Students plan future of solidarity

The+Appalachian+Online

The Appalachian Online

Nicole Caporaso

Several Appalachian State University students remain dedicated to their fight for social justice as the spring semester begins, with one of the next steps being seven students attending a conference at the University of Arizona Jan. 15-17.

Mary Lyons, senior art education major and one of the students attending the Black Life Matters conference, started a www.gofundme.com page asking for donations with the goal of $2,000 to help offset the rough cost of $5,000 for the students. As of press time, there have been $240 in donations via the page.

Additional funding, aside from the money the students attending will personally contribute and donations, has come from university sources, including the Office of Multicultural Student Development, the Center for Student Involvement and Leadership and the Office of Student Research, Lyons said.

Lyons said as the funding numbers continue to change, the group does “not want to let classism cloud us to being able to be inclusive.” She also said getting funding has been an unacceptable battle.

“Different administrators have made comments to make it seem like [they’re] just going to make this as difficult as possible in hopes that you go away,” Lyons said. “And when you’re talking about race and some esisted on this campus as being a problem that is being dealt with, it’s very harmful for efforts like this that will be so beneficial to this campus, to not be embraced as wholeheartedly as they should.”

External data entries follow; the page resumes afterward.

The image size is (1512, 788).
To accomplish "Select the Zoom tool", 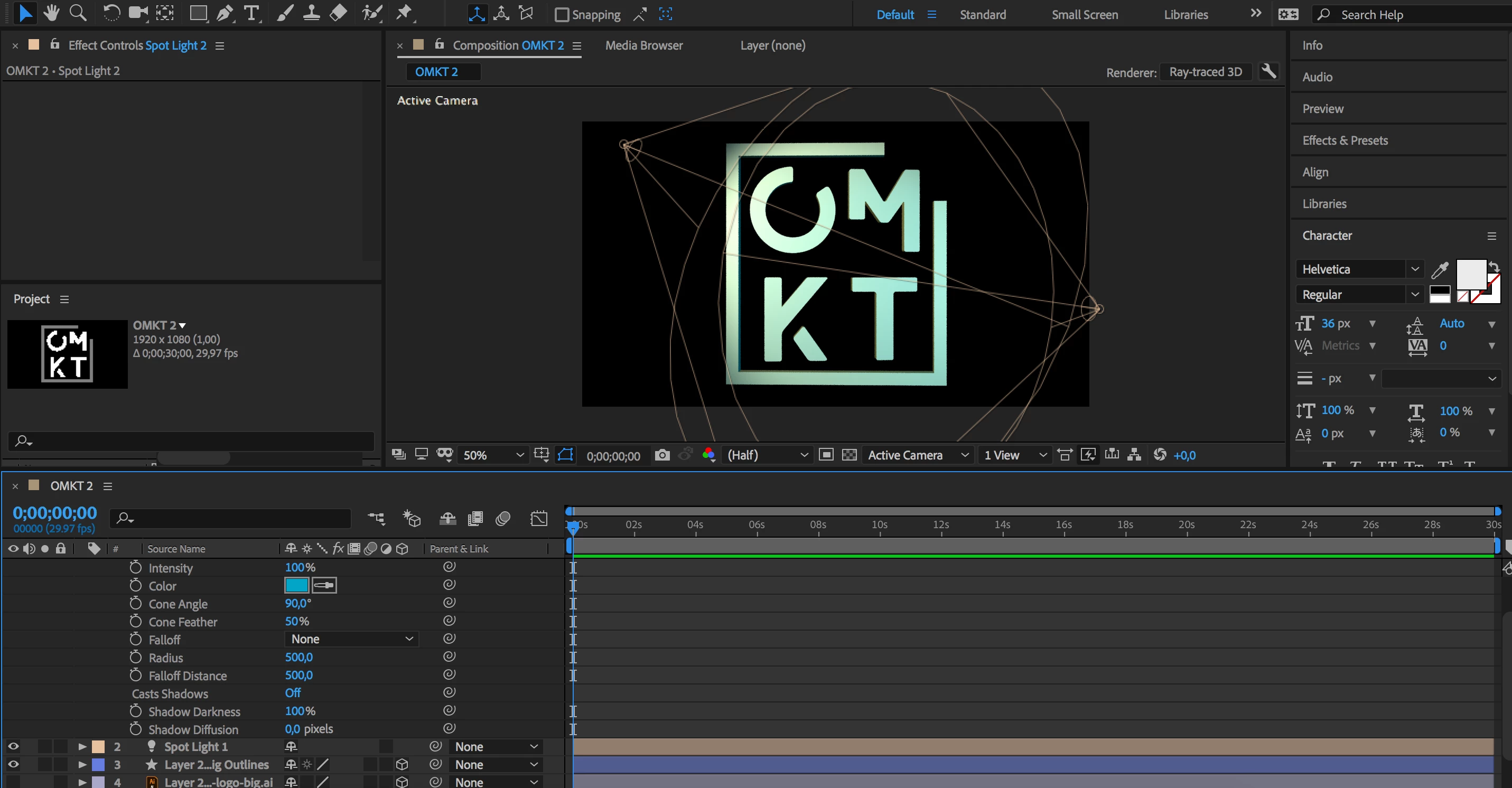I will coord(78,13).
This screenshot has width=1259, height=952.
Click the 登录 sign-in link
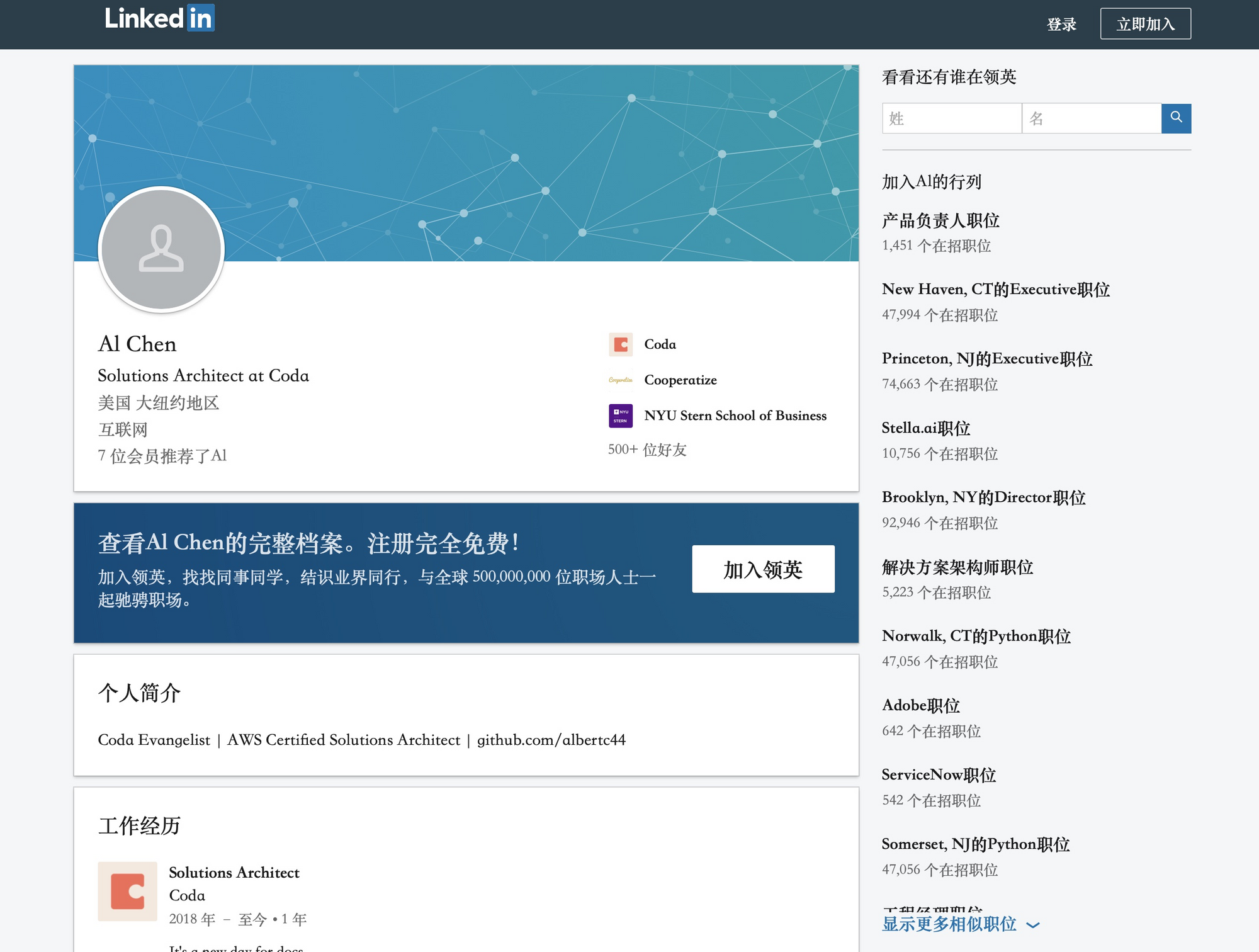click(1061, 25)
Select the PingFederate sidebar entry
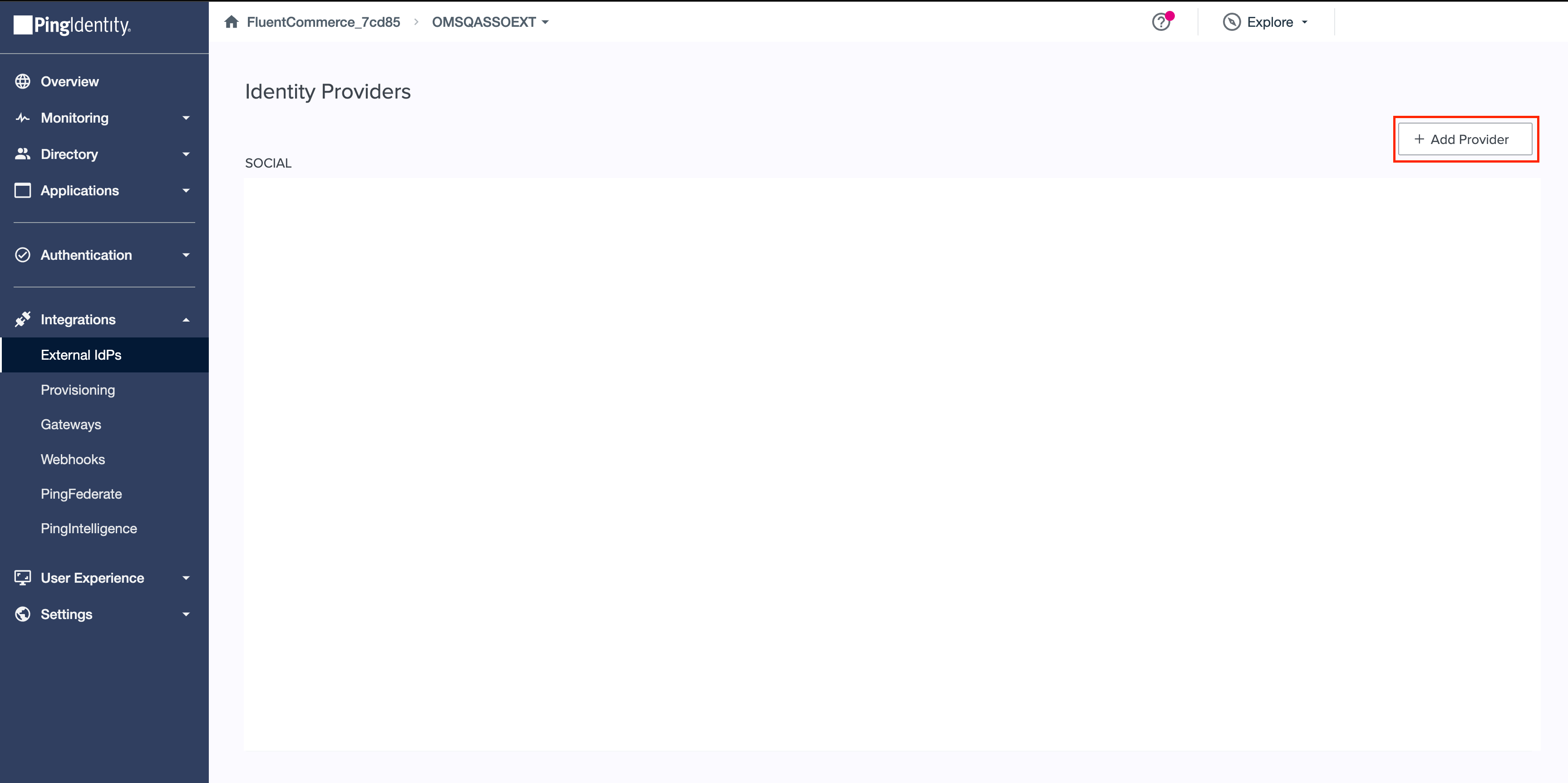The width and height of the screenshot is (1568, 783). pos(81,494)
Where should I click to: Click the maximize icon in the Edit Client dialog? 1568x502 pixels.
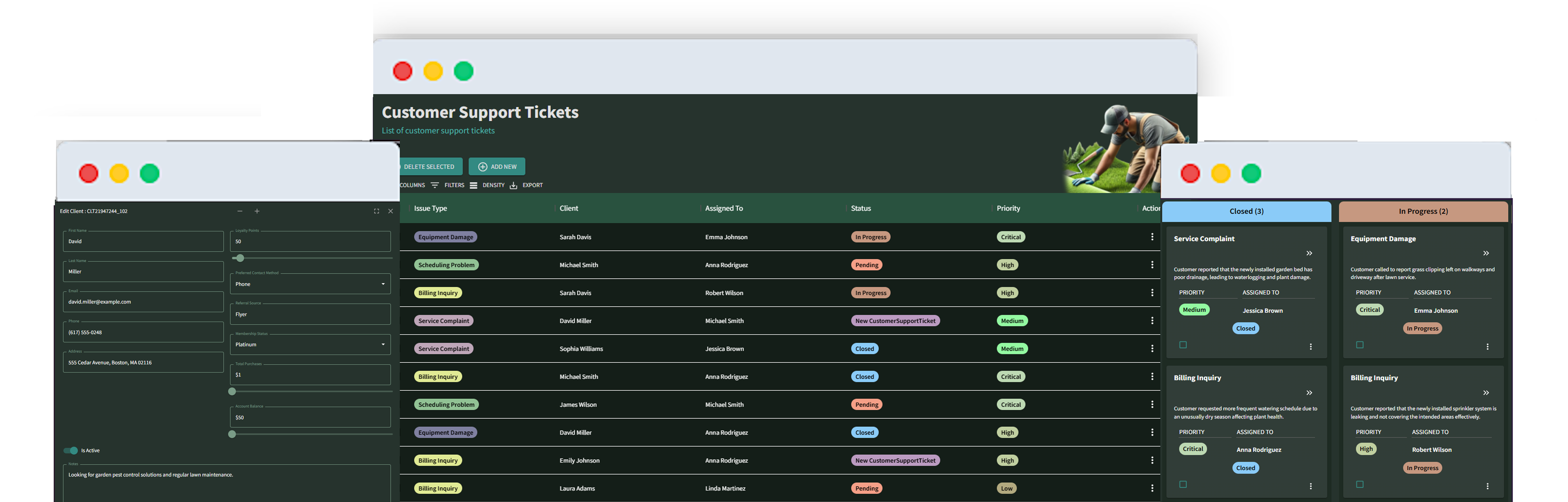(376, 211)
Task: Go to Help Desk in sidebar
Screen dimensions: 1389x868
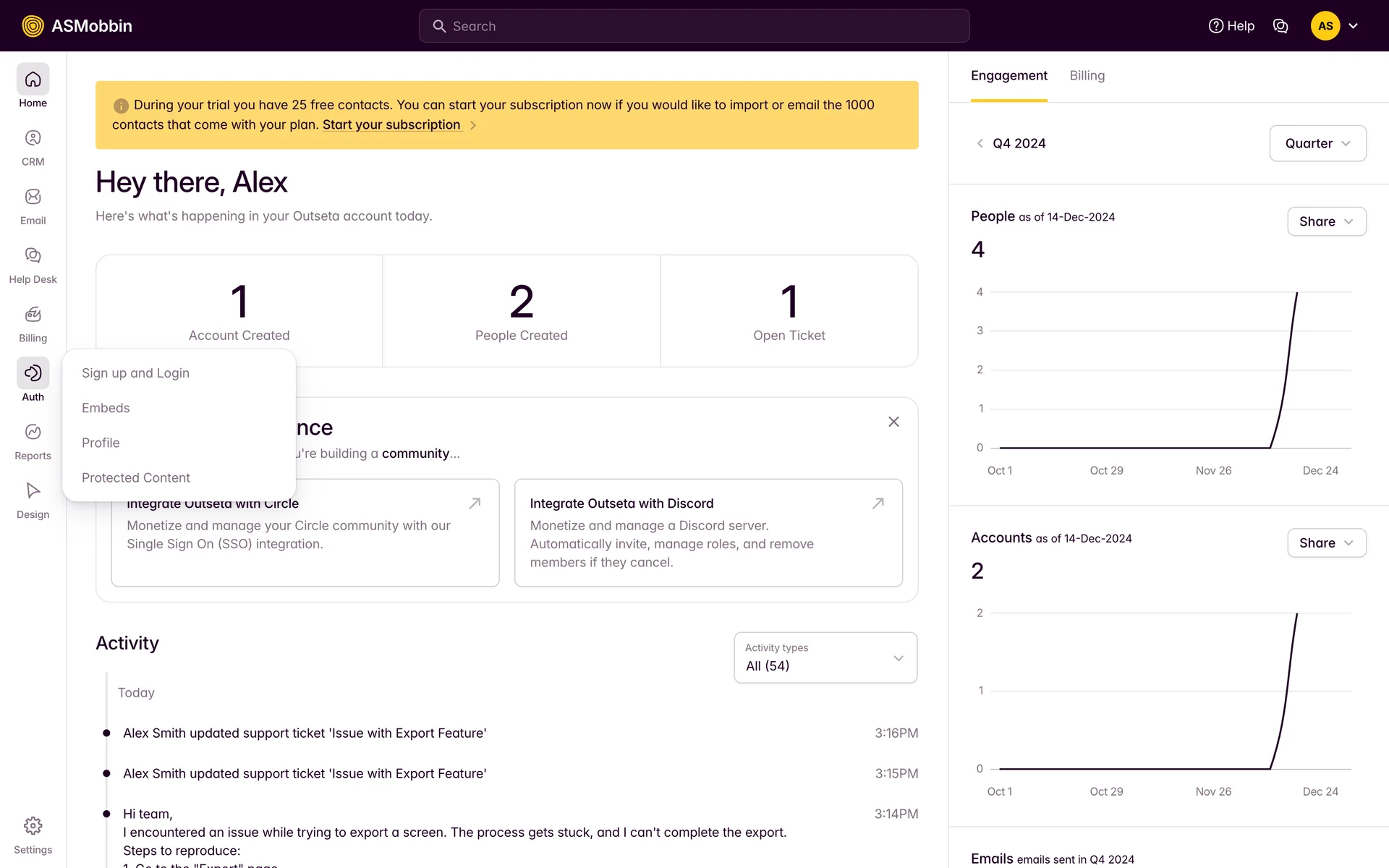Action: coord(33,255)
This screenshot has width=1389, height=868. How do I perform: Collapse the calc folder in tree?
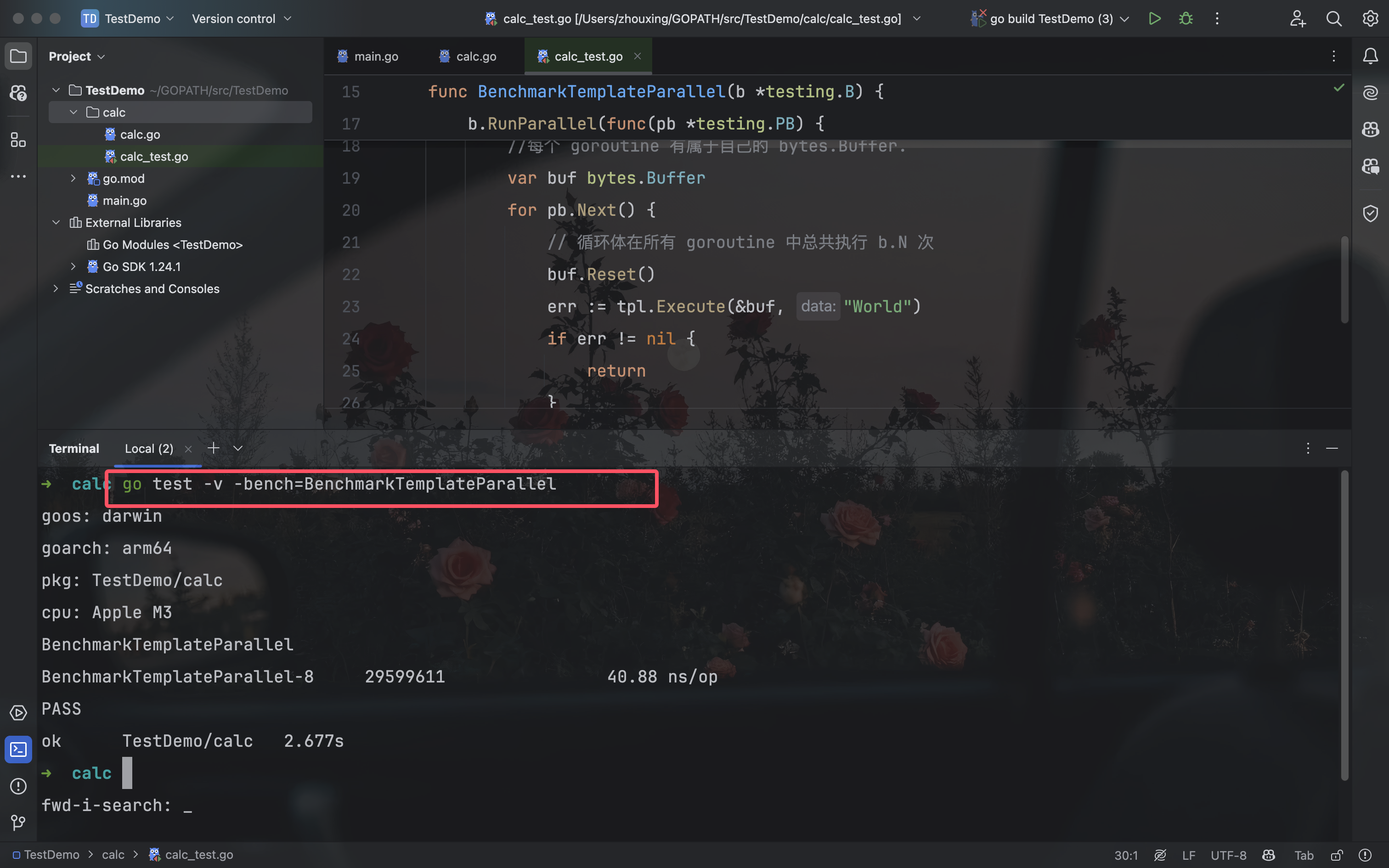pyautogui.click(x=73, y=113)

According to blacklifemattersconference.com, the conference will be multi-faceted and will include various types of activities including lectures, hands-on working sessions, arts and performances and social justice actions.

Victor Moore, a senior graphic design major and conference attendee said he would personally like to learn ways to combat racism, not only on Appalachian’s campus, but also abroad.

Moore said to be able to go somewhere that’s not a predominantly white institution and have a conference shows that it is a relevant issue for it to be as big as it is at the University of Arizona.

“I think the fact that we’ve committed to going already and that we’ve gone outside and gotten extra funding, will show the administrators here and the people here how important the issue is and that it’s a relevant issue,” Moore said. “We will go above and beyond to make sure it is known that it’s a relevant issue.”

Rachel Clay, a senior women’s studies major and upcoming attendee said she is honored to go to the conference as an ally and will exercise what she has learned upon returning.

“I’m trying to understand language to use as an ally to combat racism at our school and a lot of it will be listening, Clay said. “Especially at App State, I may be listened to more as a white person because it isn’t personal to me. I will be able to use my privilege more effectively in gaining terminology and history of race, and I’ll be able to share that with other students here at App.”

These same students, among others, attended a meeting on Tuesday evening, regarding the future of ASU in Solidarity.

As for increasing the numbers of non-caucasian students on-campus and improving race relations, Lyons said it is not the job of the students, but is a responsibility of the university.

“We pay them to do the job of improving student life, and by and large, as a system, they’re failing,” Lyons said.

Possible plans for the semester will be taken in three steps: education, action and administration. Possibilities include partnering with other student organizations, creating posters, brochures or fliers, race workshop series and possibly petitioning administration for a social justice category of general education.

“The Mountaineer family is a myth and we need to take steps to make it one,” Lyons said. “The culture and climate of this university is that if it’s not a burning issue we’re dealing with, we’re not going to talk about it.”